**Requests**:
[1] Please rewrite the paragraph of the patent claims that begins "12. The apparatus of claim 11" as a shorter list that keeps its main facts.
[2] In the patent claims, substitute "sprayer" for "nozzle" and give the passage again, starting at "11. The apparatus" and ending at "is a liquid.".
[3] Continue the patent claims from the point where they stop.

**Quoted text**:

9. The apparatus of claim 8, wherein said capillary tube is positioned outside of said production tube.
10. The apparatus of claim 9, further comprising a plurality of bands binding said capillary tube to said production tube.
11. The apparatus of claim 9, further comprising a nozzle attached downstream of said valve whereby the fluid is delivered from said valve through said nozzle into said production tube.
12. The apparatus of claim 11, wherein said production tube comprises an orifice and wherein said nozzle is directed to deliver the fluid through said orifice and into the interior of the production tube.
13. The apparatus of claim 9, further comprising a nozzle attached downstream of said valve whereby the fluid is delivered from said valve through said nozzle near a downhole end of said production tube.
14. The apparatus of claim 1, wherein the fluid is a liquid.
15. The apparatus of claim 14, wherein the liquid is a surfactant.
17. The method of claim 16, wherein the well comprises a downhole hydrostatic pressure, and said injecting step comprises a step of adjusting the pressure of the fluid in the capillary tube to exceed the downhole hydrostatic pressure in the well.

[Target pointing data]
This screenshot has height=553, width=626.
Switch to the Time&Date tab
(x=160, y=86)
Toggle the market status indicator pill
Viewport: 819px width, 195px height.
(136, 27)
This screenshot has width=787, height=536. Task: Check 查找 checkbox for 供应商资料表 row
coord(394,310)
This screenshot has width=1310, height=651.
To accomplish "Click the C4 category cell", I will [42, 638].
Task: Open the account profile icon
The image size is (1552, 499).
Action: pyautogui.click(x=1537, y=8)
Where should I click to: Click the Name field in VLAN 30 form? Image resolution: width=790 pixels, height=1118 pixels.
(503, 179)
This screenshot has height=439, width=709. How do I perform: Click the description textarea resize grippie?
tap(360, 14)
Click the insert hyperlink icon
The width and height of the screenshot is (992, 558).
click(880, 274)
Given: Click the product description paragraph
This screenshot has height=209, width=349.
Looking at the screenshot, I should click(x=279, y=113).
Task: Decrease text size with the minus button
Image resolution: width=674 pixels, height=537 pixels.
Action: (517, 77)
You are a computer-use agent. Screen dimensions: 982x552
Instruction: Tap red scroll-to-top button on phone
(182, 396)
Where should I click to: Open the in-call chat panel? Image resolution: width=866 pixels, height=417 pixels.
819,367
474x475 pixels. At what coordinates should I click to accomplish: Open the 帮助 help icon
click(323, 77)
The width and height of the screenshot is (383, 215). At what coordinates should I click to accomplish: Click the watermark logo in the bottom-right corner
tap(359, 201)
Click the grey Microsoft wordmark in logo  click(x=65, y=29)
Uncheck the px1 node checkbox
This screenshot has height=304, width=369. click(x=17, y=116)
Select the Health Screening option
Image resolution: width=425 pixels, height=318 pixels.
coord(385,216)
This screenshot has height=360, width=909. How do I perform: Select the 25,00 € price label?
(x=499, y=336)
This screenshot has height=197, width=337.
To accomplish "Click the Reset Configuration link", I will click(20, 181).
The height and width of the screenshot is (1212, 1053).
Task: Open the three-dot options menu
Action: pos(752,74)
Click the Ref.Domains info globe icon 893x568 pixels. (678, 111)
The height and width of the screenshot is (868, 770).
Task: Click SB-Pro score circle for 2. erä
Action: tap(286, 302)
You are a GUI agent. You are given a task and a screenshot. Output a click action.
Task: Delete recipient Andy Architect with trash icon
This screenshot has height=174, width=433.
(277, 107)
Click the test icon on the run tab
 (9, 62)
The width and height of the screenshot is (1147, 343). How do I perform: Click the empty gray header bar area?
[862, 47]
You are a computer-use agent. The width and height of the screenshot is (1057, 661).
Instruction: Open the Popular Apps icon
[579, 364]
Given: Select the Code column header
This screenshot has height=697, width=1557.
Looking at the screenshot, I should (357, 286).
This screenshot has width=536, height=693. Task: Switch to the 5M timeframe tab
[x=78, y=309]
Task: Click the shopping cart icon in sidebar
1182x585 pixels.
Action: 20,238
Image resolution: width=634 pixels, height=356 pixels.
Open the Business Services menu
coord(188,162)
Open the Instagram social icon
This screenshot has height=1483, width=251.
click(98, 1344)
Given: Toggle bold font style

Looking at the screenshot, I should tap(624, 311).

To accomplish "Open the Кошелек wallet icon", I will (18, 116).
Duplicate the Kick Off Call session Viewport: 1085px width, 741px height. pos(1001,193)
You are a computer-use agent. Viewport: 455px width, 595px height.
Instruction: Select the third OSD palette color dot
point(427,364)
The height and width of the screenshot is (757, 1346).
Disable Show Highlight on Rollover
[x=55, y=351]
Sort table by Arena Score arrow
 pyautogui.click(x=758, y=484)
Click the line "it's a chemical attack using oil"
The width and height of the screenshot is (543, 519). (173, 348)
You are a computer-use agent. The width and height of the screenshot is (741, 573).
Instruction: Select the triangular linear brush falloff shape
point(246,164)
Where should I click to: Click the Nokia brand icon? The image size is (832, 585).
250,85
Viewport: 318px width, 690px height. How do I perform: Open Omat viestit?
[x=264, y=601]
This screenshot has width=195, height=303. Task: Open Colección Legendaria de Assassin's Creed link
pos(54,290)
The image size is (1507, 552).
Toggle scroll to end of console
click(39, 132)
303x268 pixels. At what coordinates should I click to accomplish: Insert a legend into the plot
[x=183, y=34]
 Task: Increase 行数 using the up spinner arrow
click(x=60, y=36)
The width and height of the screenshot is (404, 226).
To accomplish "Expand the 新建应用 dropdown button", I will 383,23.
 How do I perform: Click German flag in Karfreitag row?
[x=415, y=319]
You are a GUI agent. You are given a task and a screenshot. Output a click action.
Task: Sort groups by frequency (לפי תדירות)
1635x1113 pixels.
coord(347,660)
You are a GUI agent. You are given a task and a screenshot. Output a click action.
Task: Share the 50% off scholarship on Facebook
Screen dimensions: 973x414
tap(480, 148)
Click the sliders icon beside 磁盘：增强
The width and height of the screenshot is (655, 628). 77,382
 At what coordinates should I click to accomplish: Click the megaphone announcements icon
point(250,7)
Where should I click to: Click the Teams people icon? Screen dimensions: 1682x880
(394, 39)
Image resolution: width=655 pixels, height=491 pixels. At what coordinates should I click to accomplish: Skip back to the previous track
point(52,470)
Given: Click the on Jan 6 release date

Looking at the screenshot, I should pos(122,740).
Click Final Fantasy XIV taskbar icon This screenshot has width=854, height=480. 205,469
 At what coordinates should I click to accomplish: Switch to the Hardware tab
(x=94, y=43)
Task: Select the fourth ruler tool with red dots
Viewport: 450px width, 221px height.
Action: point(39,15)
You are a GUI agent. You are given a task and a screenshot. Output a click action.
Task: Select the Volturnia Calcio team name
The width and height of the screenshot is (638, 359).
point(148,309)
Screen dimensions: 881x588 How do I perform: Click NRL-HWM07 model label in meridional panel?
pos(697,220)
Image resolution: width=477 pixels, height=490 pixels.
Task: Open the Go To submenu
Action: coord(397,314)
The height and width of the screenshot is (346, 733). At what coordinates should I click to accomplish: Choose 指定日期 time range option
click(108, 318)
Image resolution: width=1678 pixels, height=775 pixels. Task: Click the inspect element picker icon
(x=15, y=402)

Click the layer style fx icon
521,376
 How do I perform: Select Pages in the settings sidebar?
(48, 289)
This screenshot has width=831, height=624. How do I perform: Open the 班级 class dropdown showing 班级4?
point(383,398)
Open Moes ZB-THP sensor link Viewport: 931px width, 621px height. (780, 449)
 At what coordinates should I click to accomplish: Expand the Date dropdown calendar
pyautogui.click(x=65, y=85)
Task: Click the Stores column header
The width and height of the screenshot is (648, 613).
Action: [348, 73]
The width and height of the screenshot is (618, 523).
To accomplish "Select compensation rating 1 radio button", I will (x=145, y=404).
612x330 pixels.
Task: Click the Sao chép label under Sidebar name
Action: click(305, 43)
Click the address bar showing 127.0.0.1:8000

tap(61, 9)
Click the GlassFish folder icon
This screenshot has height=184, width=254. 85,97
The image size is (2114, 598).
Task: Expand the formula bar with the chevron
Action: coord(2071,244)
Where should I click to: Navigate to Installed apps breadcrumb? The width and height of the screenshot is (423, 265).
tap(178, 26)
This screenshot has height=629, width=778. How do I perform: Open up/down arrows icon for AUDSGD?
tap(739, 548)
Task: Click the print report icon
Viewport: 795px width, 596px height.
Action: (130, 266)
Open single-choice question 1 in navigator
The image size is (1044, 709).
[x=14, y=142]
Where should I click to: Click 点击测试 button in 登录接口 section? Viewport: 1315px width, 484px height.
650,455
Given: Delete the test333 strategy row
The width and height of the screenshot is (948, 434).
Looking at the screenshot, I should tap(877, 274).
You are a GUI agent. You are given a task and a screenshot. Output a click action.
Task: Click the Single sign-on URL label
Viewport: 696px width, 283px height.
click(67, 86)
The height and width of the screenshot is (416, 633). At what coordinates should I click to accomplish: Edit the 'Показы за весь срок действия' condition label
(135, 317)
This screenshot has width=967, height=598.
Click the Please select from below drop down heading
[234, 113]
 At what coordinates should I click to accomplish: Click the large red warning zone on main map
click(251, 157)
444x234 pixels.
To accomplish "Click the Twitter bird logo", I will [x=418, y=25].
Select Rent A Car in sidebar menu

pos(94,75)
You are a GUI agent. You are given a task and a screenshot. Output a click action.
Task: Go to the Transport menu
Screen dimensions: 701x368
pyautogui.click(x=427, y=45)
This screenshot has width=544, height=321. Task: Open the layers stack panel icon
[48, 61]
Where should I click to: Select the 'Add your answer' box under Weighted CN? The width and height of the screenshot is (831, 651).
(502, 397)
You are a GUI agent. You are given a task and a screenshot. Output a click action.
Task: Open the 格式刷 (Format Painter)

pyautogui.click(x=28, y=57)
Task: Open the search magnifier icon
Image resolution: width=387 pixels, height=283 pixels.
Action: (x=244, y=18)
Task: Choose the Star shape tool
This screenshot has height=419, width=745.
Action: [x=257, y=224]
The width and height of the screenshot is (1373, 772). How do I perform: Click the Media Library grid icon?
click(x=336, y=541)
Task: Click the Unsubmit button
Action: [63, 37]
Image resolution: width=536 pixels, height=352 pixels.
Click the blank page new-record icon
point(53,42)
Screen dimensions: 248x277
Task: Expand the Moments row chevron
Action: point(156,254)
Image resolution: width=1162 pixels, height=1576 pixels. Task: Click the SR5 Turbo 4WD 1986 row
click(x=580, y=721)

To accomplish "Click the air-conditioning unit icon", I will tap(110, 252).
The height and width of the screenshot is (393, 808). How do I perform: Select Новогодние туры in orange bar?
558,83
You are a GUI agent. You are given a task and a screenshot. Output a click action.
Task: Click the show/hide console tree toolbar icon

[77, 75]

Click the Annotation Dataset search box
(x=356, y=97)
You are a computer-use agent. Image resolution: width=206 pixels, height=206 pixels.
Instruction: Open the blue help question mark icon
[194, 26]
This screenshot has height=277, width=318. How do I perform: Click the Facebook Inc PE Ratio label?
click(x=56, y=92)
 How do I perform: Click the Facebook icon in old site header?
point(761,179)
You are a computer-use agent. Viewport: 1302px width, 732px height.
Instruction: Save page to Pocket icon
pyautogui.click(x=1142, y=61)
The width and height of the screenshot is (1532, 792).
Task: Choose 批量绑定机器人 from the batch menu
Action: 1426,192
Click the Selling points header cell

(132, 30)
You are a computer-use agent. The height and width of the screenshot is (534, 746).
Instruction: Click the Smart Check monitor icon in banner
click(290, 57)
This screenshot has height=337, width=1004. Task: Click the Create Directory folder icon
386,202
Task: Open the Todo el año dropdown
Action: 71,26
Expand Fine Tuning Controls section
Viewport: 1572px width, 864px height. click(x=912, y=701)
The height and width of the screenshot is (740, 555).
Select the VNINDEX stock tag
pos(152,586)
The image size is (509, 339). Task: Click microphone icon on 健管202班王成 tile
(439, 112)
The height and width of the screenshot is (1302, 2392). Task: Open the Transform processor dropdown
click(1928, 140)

**Exercise answers**:
[1]
Claim 12 (depends on claim 11):
- The production tube has an orifice.
- The nozzle is directed to deliver the fluid through that orifice into the interior of the production tube.

[2]
11. The apparatus of claim 9, further comprising a sprayer attached downstream of said valve whereby the fluid is delivered from said valve through said sprayer into said production tube.
12. The apparatus of claim 11, wherein said production tube comprises an orifice and wherein said sprayer is directed to deliver the fluid through said orifice and into the interior of the production tube.
13. The apparatus of claim 9, further comprising a sprayer attached downstream of said valve whereby the fluid is delivered from said valve through said sprayer near a downhole end of said production tube.
14. The apparatus of claim 1, wherein the fluid is a liquid.

[3]
18. The method of claim 17, wherein said step of adjusting the pressure of the fluid in the capillary tube comprises the step of adjusting the pressure of the fluid in the capillary tube to be at least about 300 pounds per square inch greater than the downhole hydrostatic pressure.
19. The method of claim 16, wherein the well comprises a downhole hydrostatic pressure, and said injecting step comprises the step of adjusting the pressure of the fluid in the capillary tube to exceed the downhole hydrostatic pressure in the well.
20. The method of claim 19, wherein said step of adjusting the pressure of the fluid in the capillary tube comprises the step of adjusting the pressure of the fluid in the capillary tube to be at least about 300 pounds per square inch greater than the downhole hydrostatic pressure.
21. The method of claim 16, wherein said delivering step comprises the step of delivering the fluid through a nozzle downstream from the valve.
22. The method of claim 16, wherein said delivering step comprises the step of directing the fluid through an orifice in the production tube.
23. The method of claim 16, wherein the fluid is atomized upon delivery into the downhole portion of the well.
24. The method of claim 16, wherein the fluid is a surfactant.

This application is a continuation of and claims the benefit of U.S. utility patent application no. 10/905,993, filed on Jan. 28, 2005, and entitled “Apparatus and Method for Increasing Well Production Using Surfactant Injection,” now U.S. Pat. No. 7,311,144, which in turn claimed the benefit of U.S. provisional patent application no. 60/617,837, filed on Oct. 12, 2004, and entitled “Apparatus and Method for Increasing Well Production Using Surfactant Injection.” Each of these applications is incorporated herein by reference.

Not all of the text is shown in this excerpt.